Start of Page excerpt

The message broker can only be configured with one security domain.
However, you can define an arbitrary number of roles and maps those roles to specific permission and address combinations. For example, given the "testQ" and "testQDLQ" queues and "testQWriteRole" and "testQReadRole" roles you have defined you can have the following:
<security-settings> <security-setting match="jms.queue.testQ"> <permission type="send" roles="testQWriteRole"/> </security-setting> <security-setting match="jms.queue.testQDLQ"> <permission type="consume" roles="testQReadRole"/> </security-setting> </security-settings>
Does that answer your question?
I added the above configuration:
- <security-setting match="jms.queue.testQ">
- <permission type="send" roles="testQWriteRole testQRole"/>
- <security-setting match="jms.queue.testQDLQ">
- <permission type="consume" roles="testQRole"/>
I needed multiple roles to allow sending messages, so added them separate by <space>.
Permissions and roles are part of authorization. Usernames are passwords are part of authentication. These two things are related but separate.
If you're receiving "Unable to validate user" then my first thought is that you're submitting the wrong username and/or password. Can you confirm that your credentials in jboss-ejb3.xml are correct? Are you able to successfully use those credentials from other messaging clients?

End of Page excerpt

Study questions:
1. Reproduce the passage of the message broker security thread from "I added the" up to and including "related but separate.".
2. Write the next part of the forum thread on message broker security settings, starting after its last message.

Start of Stored data

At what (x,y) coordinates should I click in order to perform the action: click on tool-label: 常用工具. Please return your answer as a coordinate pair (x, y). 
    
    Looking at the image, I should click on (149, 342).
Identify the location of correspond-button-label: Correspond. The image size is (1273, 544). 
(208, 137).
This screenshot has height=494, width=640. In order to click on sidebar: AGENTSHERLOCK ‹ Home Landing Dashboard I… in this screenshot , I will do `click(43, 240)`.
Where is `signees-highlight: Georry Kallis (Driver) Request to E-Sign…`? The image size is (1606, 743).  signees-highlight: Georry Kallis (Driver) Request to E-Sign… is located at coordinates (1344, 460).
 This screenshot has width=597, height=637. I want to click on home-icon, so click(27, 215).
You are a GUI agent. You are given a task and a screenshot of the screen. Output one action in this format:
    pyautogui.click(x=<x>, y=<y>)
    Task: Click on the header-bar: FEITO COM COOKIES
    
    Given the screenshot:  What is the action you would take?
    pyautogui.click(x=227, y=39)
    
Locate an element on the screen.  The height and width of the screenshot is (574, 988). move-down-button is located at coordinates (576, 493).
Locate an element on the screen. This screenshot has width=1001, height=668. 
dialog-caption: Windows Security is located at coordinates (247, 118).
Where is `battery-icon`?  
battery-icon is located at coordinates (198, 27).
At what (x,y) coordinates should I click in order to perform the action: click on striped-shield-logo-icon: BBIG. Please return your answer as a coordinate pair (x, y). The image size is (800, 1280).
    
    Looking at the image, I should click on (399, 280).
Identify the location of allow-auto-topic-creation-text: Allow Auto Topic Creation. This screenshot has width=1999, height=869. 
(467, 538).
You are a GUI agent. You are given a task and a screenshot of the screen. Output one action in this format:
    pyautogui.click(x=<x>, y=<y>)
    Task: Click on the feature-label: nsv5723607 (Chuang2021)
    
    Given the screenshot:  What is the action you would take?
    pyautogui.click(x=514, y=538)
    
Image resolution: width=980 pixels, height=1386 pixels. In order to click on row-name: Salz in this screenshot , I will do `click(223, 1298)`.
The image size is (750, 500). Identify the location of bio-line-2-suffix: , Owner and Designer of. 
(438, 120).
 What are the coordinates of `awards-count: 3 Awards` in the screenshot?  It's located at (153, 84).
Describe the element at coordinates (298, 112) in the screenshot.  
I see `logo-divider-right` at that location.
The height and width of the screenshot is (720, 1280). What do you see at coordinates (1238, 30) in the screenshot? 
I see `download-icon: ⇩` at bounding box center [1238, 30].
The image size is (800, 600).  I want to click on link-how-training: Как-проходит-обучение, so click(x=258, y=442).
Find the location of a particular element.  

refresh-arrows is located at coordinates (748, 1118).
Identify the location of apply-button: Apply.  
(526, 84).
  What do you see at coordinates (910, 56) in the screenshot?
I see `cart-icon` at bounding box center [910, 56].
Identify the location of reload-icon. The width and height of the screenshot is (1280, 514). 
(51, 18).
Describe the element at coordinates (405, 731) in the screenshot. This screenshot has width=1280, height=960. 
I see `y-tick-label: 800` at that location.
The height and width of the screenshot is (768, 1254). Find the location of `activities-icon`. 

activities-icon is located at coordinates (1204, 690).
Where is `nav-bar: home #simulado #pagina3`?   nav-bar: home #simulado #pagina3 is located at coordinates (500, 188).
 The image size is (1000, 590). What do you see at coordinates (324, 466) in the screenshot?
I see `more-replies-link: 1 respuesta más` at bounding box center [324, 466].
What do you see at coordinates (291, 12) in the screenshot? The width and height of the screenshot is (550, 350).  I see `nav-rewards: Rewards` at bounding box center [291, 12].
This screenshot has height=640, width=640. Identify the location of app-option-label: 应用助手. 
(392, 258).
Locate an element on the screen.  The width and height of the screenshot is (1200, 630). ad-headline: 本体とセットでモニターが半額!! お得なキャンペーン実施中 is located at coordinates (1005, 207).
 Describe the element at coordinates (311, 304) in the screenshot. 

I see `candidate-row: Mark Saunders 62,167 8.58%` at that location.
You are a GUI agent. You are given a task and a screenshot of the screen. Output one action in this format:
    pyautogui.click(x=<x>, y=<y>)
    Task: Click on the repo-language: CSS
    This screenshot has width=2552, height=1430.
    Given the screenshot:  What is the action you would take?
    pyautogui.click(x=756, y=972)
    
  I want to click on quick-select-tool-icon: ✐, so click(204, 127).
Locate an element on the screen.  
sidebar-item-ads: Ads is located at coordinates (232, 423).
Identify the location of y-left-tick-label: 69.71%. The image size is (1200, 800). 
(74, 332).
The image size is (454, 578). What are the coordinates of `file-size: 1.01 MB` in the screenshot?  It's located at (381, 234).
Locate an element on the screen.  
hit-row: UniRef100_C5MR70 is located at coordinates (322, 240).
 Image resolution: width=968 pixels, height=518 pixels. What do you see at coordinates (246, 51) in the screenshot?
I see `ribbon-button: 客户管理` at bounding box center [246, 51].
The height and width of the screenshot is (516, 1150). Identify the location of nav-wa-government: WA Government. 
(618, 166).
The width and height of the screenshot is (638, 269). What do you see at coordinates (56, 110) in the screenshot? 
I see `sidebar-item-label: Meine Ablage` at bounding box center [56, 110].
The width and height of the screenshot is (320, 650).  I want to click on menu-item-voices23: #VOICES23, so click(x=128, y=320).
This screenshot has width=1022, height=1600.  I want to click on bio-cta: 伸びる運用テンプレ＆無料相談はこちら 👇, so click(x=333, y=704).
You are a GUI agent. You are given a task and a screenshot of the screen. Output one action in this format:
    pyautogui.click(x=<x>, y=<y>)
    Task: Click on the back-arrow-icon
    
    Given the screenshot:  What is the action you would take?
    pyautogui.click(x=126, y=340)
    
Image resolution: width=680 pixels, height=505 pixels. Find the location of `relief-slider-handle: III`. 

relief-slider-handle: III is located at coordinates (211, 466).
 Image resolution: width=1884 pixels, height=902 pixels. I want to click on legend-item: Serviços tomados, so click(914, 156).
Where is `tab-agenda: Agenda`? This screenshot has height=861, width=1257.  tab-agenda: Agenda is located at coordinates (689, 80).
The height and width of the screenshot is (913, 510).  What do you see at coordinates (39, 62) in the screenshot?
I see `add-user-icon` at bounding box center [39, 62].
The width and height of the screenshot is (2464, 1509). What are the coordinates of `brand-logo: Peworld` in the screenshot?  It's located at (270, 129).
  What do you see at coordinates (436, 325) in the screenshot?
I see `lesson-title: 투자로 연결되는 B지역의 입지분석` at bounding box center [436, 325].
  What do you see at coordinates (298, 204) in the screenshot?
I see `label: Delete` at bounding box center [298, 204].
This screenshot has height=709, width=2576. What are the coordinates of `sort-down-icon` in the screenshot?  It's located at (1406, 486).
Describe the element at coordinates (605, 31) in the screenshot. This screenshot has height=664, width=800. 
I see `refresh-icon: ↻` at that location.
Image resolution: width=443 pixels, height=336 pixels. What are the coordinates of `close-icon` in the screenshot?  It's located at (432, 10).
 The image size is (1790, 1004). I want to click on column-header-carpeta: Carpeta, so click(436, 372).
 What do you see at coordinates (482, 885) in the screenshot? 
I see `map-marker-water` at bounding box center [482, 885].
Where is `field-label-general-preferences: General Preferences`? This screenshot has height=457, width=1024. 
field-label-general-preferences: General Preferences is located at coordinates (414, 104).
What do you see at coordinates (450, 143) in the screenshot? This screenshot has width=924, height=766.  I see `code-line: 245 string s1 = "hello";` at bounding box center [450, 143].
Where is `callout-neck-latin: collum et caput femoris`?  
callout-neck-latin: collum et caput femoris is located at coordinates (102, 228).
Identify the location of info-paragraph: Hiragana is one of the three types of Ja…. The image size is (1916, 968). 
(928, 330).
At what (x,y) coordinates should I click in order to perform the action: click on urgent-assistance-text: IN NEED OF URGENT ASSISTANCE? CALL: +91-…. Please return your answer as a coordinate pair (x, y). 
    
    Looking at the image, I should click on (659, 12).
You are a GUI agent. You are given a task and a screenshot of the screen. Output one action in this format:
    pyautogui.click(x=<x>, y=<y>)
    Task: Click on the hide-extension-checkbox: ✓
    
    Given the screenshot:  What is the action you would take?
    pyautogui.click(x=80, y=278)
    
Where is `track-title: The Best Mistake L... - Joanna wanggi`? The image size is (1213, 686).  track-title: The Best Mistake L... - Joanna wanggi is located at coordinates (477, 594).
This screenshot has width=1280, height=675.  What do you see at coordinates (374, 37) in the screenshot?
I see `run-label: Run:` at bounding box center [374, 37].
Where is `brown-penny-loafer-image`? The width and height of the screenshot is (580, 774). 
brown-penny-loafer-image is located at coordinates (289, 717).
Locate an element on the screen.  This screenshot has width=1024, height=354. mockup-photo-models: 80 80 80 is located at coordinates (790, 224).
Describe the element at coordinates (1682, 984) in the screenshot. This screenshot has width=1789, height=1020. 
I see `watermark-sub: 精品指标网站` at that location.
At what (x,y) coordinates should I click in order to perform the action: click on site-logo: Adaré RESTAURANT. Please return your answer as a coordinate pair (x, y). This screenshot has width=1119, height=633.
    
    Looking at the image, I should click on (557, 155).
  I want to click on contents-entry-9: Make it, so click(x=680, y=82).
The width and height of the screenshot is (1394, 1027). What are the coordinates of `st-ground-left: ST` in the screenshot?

End of Stored data

Responses:
1.
I added the above configuration:
- <security-setting match="jms.queue.testQ">
- <permission type="send" roles="testQWriteRole testQRole"/>
- <security-setting match="jms.queue.testQDLQ">
- <permission type="consume" roles="testQRole"/>
I needed multiple roles to allow sending messages, so added them separate by <space>.
Permissions and roles are part of authorization. Usernames are passwords are part of authentication. These two things are related but separate.

2.
Yes, it is working from others. I wonder whether the username/password is correct but referring wrong security domain?
It is referred in HornetQ as <security-domain>appLDAP</security-domain>. It is the configured name, should I use JNDI path instead like java:/../appLDAP?
I think that if it couldn't find the security domain then it would throw a different kind of error as the broker wouldn't even be able to complete authentication. Try using the default security domain configuration to see if that works.
Yes, it worked.
I'm not sure what else to tell you at this point. You have a configuration that works, and when you change the configuration it doesn't work. That suggests to me that something is broken in the new configuration that doesn't work. The broken piece could be in the configuration of "appLDAP" on Wildfly or on the LDAP server itself. Either way, those pieces are outside my realm of expertise.